I won’t try to explain it now, but just tell you that this is what the Bible teaches, and this is what Christians believe.
This is why we put crosses on our churches, and some of us wear them around out necks.

This is why the we worship by taking the loaf and cup—the body and blood of the Savior—in our most solemn worship services.
That is why we sing hymns like “When I Survey the Wondrous Cross.”
We do these things to remind ourselves that the death, burial, and resurrection of Jesus our Lord makes all the difference.
Nothing could be as important as this: Jesus died for me, rose again, and invites me to himself.

III. Now I want to go back to the beginning of the verse. This is part I want especially to talk about today: “The Love of Christ controls us…”

A. Here are some others ways that line has been translated:

“The love of Christ constraineth us.” (King James Bible)
 “The love of Christ urges us on.” (NRSV)
“The love of Christ compels us.” (NIV)
“The love of Christ overwhelms us.” (New Jerusalem Bible)
The line could also be translated: “The love of Christ holds us in its grip.”

The idea is that when I really understand what Jesus has done for me, I will never get over it.
I will keep thinking about how much Jesus loved me, and I will never get over it.
Other people have loved me, but no one else has ever died for me.
And if someone else had died for me, it could never equal what Jesus did for me at Calvary.

Think back over Holy Week. This is the greatest love story the world has ever known.
I’ve heard of people who gave their lives to save a friend from physical death—perhaps on the battlefield, or from drowning, or something like that.
But Jesus suffered and died, not just so that we could go on living a little longer on this earth but so that we could live forever with him in his Father’s House.
And Jesus’s death was not merely physical death, but an infinite death that bore all the sin of the world.

And that’s why when it finally soaked into my mind that Jesus died for me, his love got a hold of me and life has never been the same since.
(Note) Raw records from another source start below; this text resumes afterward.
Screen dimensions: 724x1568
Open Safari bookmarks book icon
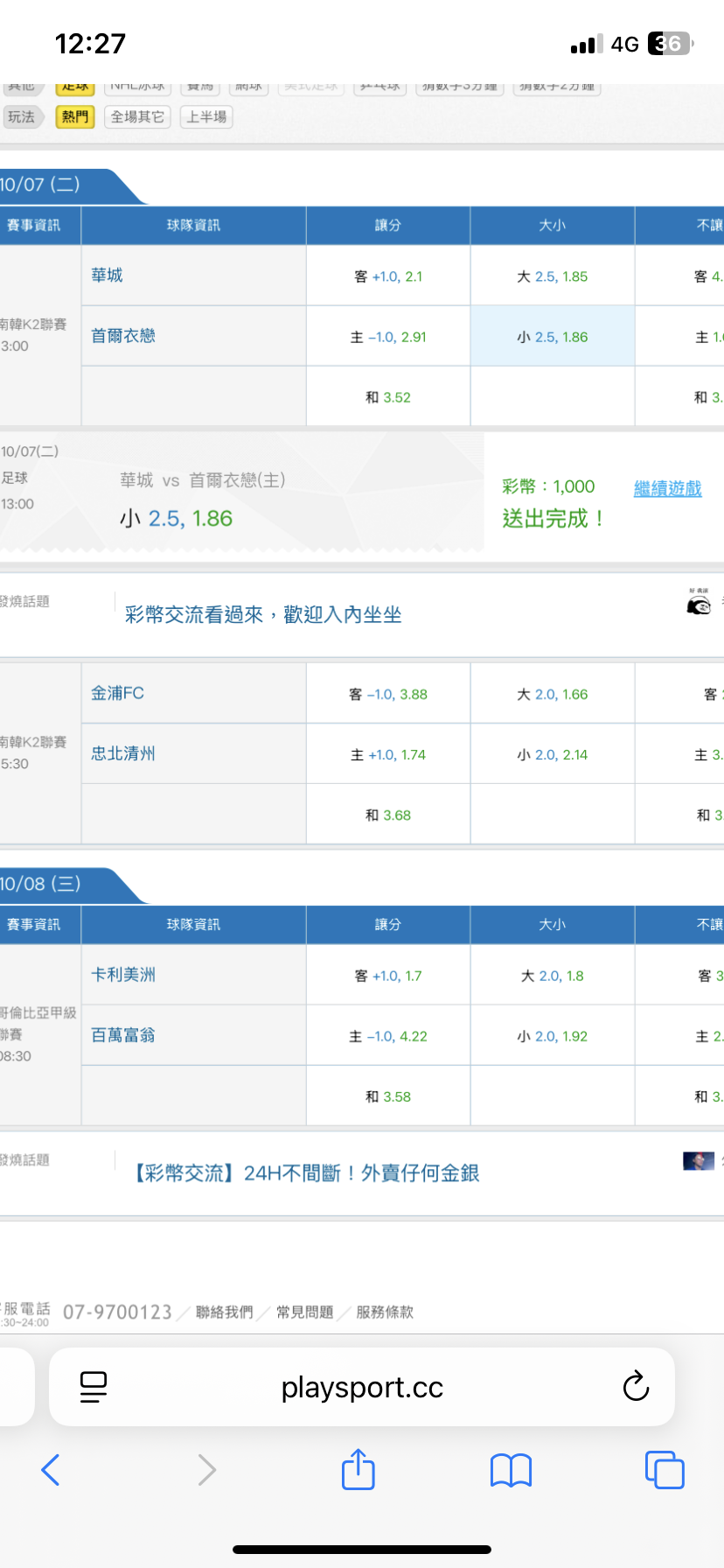coord(511,1470)
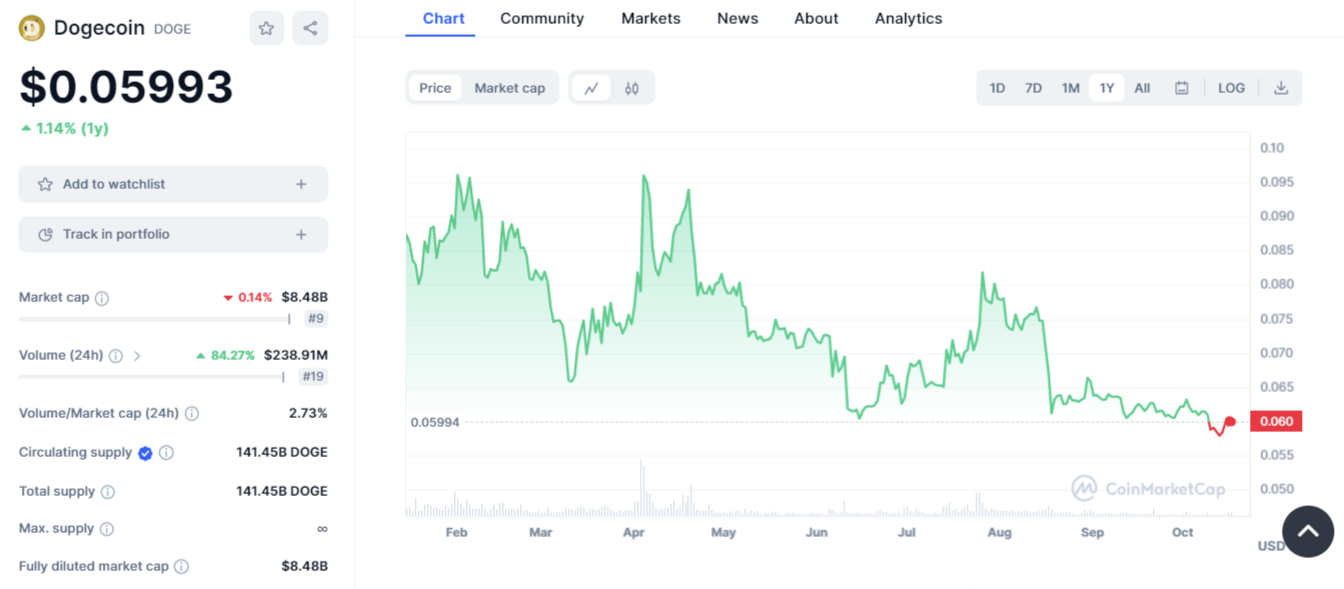This screenshot has height=589, width=1344.
Task: Select the 7D time range
Action: (x=1033, y=88)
B. The next line continues this thought: “And he died for all, that those who live might live no longer for themselves but for him who for their sake died and rose again.”

This reminds me of a verse in another letter Paul wrote that has the same thought. In the letter to the Galatians, Paul wrote:

“I am crucified with Christ, nevertheless I live,
yet not I but Christ lives in me,
and the life that I now live
I live by the faith of the Son of God who loved me
and gave himself for me.”

CONCLUSION

A missionary was examining some candidates for baptism, and fearing to frighten and embarrass an elderly Korean woman with difficult questions, he said quietly, “Tell me a story about Jesus.”
The Korean woman—her face glowing—began to tell simply the story of Calvary. She told it all bravely until the time came when the nails were driven into Jesus’s feet and hands. Then she broke down completely, and with sobs and in a broken voice, she murmured, “I can’t tell that part. It breaks my heart.”

Does the story of what Jesus has done for you on the cross break your heart?
Does it make you want to live for Jesus?
Does the love of Christ hold you in its grip?